Qualité du langage
16 juillet 2002
Mon petits-fils, qui a douze
ans, m'a dit d’un animal infirme « c’est un chien mal entendant ».
Outre cette expression politiquement correcte, son vocabulaire comporte des termes comme « c’est cool » ou « je flippe ».
Ainsi va notre langue.
Certes on dit sourd pour parler de celui qui est totalement sourd,
que l'on distingue du mal entendant qui souffre d’une surdité partielle. Mais on dit
non voyant
pour un aveugle, trisomique pour un mongolien, apprenant
pour une personne en formation, mis en examen pour un inculpé ; le masseur est devenu
kinésithérapeute,
l’instituteur professeur des écoles, le balayeur technicien
de surface, le programmeur développeur, le chef de gare
dirigeant d'unité opérationnelle, les nomades
gens du voyage . L’addition de ces néologismes fait apparaître leur racine :
il s’agit de gommer des connotations que l'on estime désobligeantes. Guy Bedos, qui a compris le procédé,
propose de dire mal
comprenant à la place de « con », terme des plus fréquents dans la
langue orale mais tabou dans la langue écrite.
++++++
Répondez aux questions suivantes sur le texte consacré à la qualité du langage.
(a) Quel âge a le petit-fils dont parle le texte ?
(b) Quelle appellation a remplacé celle de balayeur ?
(c) Que propose Guy Bedos de dire à la place de « con » ?
++++++
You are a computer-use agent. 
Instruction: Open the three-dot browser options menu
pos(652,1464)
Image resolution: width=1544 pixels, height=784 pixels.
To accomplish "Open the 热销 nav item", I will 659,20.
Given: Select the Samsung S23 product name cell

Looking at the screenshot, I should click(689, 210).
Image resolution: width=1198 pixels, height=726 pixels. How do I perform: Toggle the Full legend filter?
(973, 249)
++++++
▶ [Bonne réponse]
(a) Il a douze ans.
(b) On dit désormais technicien de surface.
(c) Il propose de dire « mal comprenant ».